INSTRUCTIONS TO FOLLOW
Find and return every line of the data that contains the word "accomplish".

THE DATA
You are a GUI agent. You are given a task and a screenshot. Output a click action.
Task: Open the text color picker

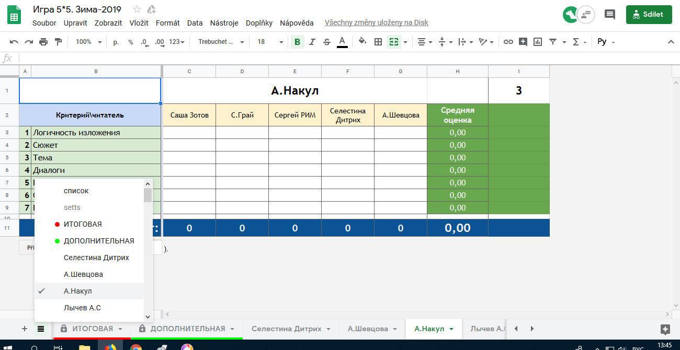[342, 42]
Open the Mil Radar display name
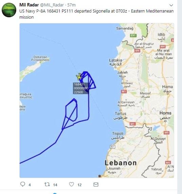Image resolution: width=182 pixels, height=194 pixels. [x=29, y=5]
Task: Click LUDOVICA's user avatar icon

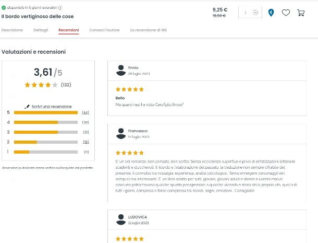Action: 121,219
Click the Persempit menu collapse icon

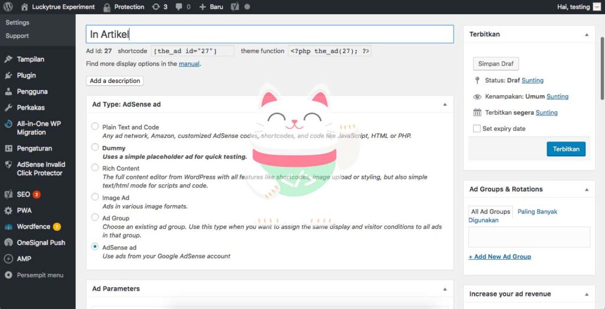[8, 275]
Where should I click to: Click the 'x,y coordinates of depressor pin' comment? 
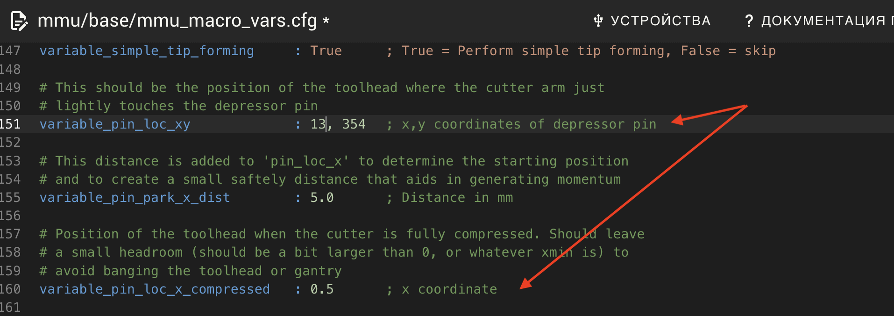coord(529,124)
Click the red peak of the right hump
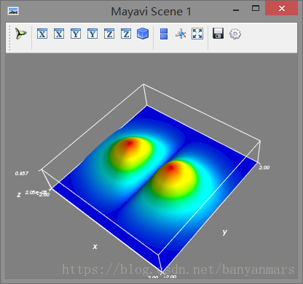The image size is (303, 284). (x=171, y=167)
* * *
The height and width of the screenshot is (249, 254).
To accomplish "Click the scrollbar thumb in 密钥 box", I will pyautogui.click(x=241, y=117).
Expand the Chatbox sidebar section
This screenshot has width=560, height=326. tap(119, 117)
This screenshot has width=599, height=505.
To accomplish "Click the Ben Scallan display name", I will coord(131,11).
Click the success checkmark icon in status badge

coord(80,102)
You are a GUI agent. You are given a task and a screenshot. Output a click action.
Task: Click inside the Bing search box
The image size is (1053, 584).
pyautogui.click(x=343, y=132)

EXPECTED ANSWER
To accomplish "Click the scrollbar thumb in 密钥 box", I will pyautogui.click(x=241, y=117).
To accomplish "Click the Ben Scallan display name", I will coord(131,11).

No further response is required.